TEXT SECTION:

I haven't seen any damage to my Chocolate. It works fast and easy. I don't have money to buy an expensive milker. I can't milk well by hand because I broke my wrist when I was 20. The vacuum milker by Dansha had great reviews and my goat Chocolate is a million times happier with that for 5-10 minutes when it took me almost an hour trying to do it by hand in pain the whole time.

My DD is allergic to cow's milk. With goat's milk $8 a half gallon at the grocery store we had to buy milking goats. All of my goats are rescues. They are the one's being sold for meat prices because of behavior issues or because they are cull(wrong buck bred the doe in the case of Stubby, plus she was attacked by a dog twice before I got her) or because they are so overweight no one else wants to deal with them(my two Pygmy/ND's).

I'm sorry if you think me using a vacuum style milker is abusing my goat. I don't know why I'm defending myself. I'm a little upset at the idea when I've put a lot of time, energy and what little extra money I have into getting them healthy and happy.


----------



## peggy (Aug 11, 2010)

Goats4Milk, I have a goat that I am going to have to use a vaccum milker cause her teats are one finger teats..... No reason to defend yourself, we all have decisions to make based on our lives.


----------



## melbah1 (Jun 28, 2013)

EXERCISE TASK 1: Repeat the passage of the goat-milking thread starting with "I haven't seen" and going on through "the whole time.".

Item position entries:
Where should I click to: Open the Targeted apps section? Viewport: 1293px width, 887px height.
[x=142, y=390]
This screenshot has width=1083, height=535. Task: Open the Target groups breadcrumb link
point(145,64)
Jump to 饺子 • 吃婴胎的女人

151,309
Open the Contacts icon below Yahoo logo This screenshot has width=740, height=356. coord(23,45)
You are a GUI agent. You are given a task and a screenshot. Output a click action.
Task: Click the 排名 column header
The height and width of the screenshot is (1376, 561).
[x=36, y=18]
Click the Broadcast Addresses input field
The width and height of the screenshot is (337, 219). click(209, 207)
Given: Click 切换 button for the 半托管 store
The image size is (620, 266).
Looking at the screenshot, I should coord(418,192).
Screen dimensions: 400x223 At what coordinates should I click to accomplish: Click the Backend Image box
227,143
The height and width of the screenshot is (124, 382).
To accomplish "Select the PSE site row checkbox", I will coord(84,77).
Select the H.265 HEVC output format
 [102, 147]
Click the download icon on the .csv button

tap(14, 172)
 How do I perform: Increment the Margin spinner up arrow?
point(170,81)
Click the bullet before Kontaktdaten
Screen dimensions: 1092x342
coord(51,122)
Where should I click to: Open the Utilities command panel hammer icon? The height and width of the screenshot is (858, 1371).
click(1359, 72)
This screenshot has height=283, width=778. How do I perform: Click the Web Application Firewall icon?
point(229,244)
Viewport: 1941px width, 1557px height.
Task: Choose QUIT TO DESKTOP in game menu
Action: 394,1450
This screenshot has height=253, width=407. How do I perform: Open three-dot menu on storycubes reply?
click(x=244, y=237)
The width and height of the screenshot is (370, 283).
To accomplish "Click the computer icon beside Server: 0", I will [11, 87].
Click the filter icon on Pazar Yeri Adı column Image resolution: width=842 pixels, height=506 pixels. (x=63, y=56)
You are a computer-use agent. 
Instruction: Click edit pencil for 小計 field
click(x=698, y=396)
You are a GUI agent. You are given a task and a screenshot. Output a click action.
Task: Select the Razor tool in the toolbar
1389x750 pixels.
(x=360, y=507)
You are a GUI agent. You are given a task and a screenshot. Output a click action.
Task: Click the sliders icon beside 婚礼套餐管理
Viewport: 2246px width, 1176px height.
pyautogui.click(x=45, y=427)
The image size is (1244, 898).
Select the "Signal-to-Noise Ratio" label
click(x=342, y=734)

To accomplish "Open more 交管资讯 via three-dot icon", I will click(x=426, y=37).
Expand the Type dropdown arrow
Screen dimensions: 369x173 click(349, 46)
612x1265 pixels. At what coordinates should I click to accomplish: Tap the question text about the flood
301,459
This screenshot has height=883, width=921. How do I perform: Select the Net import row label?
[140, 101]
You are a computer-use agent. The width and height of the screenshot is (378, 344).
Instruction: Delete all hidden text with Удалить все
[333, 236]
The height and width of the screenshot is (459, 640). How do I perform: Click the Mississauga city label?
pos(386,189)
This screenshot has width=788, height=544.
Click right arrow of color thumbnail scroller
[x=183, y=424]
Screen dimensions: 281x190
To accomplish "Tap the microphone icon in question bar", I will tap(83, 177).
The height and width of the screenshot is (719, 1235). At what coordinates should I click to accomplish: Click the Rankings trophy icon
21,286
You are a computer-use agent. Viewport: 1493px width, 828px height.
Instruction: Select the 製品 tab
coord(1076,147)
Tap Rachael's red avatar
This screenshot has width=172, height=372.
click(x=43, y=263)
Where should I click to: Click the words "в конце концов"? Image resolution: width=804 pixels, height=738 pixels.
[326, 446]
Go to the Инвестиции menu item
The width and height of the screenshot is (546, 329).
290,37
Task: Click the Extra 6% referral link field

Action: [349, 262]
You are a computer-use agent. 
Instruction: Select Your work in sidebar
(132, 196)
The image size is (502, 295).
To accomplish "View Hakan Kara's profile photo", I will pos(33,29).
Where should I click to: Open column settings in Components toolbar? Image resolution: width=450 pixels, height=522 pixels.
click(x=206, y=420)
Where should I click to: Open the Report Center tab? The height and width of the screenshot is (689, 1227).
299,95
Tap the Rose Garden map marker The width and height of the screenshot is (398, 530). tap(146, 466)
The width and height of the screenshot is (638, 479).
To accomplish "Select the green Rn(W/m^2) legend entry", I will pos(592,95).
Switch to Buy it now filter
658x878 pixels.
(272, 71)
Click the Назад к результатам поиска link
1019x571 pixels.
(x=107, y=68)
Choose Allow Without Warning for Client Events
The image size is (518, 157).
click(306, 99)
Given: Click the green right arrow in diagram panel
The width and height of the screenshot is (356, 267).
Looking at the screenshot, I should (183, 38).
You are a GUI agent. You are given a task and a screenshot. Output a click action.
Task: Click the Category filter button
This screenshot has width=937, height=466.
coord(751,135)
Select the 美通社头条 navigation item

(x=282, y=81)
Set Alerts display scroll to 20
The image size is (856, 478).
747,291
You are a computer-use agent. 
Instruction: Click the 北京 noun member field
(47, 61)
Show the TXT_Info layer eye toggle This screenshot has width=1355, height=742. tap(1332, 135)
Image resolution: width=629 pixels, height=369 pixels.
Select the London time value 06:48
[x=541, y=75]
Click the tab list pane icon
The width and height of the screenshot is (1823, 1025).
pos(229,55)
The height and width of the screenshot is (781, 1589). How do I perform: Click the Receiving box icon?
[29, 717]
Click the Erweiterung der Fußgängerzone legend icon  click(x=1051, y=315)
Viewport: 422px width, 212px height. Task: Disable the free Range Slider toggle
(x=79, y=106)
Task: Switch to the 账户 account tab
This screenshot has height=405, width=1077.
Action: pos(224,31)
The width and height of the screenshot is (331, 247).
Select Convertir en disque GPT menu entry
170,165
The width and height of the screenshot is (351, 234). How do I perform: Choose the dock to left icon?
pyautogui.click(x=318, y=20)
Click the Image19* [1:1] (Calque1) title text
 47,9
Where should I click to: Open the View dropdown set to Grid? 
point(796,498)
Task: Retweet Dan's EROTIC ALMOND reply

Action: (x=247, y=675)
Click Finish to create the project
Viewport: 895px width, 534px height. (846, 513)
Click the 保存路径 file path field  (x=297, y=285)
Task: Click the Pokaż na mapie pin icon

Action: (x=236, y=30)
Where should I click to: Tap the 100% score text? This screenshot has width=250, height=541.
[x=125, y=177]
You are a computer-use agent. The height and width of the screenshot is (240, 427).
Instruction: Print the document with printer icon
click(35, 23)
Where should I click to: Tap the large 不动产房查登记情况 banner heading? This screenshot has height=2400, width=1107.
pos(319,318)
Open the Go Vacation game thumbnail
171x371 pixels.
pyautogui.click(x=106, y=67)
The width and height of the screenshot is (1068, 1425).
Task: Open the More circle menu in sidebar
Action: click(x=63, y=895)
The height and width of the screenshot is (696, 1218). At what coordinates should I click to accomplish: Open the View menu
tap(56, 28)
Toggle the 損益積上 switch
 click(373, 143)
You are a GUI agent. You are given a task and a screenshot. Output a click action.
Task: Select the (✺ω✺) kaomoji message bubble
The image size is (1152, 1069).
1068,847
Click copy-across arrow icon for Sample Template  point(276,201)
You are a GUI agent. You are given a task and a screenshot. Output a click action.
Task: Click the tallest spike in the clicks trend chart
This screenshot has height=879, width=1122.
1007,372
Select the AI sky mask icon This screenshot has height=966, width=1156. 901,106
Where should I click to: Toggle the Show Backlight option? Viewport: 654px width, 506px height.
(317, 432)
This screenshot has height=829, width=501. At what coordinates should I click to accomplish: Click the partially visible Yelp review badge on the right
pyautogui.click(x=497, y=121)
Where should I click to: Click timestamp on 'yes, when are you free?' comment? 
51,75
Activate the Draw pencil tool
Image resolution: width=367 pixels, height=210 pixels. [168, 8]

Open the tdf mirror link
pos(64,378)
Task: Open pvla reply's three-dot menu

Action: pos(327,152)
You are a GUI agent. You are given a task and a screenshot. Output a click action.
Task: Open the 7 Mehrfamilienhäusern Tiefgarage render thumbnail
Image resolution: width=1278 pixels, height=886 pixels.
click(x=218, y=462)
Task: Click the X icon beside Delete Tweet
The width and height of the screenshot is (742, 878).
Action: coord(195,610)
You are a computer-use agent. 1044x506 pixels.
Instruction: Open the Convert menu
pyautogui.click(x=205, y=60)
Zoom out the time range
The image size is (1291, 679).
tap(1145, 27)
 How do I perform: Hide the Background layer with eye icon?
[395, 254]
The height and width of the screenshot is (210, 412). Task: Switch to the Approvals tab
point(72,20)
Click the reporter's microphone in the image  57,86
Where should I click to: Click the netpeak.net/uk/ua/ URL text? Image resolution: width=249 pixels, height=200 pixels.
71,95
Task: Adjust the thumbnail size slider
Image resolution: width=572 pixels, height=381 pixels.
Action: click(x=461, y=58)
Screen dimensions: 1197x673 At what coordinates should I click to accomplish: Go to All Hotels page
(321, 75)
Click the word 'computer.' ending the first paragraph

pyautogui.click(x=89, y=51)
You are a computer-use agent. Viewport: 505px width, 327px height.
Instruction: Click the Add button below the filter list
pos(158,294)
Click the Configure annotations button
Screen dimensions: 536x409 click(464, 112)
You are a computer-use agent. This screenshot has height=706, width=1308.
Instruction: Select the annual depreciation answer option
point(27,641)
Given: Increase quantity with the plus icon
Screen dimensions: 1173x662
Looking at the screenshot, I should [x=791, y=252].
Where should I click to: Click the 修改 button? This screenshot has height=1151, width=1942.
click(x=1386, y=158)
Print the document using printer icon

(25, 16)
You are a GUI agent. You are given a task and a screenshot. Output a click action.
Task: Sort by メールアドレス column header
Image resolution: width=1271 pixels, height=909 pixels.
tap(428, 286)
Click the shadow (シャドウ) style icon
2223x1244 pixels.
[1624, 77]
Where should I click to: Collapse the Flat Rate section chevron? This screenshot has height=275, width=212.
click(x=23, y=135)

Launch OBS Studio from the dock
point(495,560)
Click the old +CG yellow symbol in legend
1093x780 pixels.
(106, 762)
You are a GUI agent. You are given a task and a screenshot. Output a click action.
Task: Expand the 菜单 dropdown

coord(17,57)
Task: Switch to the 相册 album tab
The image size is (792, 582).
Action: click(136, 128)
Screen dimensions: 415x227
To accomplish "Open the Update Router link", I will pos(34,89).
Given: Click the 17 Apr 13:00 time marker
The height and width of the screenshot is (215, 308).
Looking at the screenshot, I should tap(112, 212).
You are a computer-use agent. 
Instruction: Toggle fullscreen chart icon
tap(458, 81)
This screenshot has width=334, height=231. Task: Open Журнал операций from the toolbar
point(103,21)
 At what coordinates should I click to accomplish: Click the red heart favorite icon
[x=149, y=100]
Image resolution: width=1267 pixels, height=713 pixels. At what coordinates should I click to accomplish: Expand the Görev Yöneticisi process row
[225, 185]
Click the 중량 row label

EXERCISE TASK 2: Extract every line of the records that contains the string "label".

EXPECTED OUTPUT 1:
I haven't seen any damage to my Chocolate. It works fast and easy. I don't have money to buy an expensive milker. I can't milk well by hand because I broke my wrist when I was 20. The vacuum milker by Dansha had great reviews and my goat Chocolate is a million times happier with that for 5-10 minutes when it took me almost an hour trying to do it by hand in pain the whole time.

EXPECTED OUTPUT 2:
Select the "Signal-to-Noise Ratio" label
This screenshot has height=883, width=921. How do I perform: Select the Net import row label?
The height and width of the screenshot is (459, 640). How do I perform: Click the Mississauga city label?
Click the 중량 row label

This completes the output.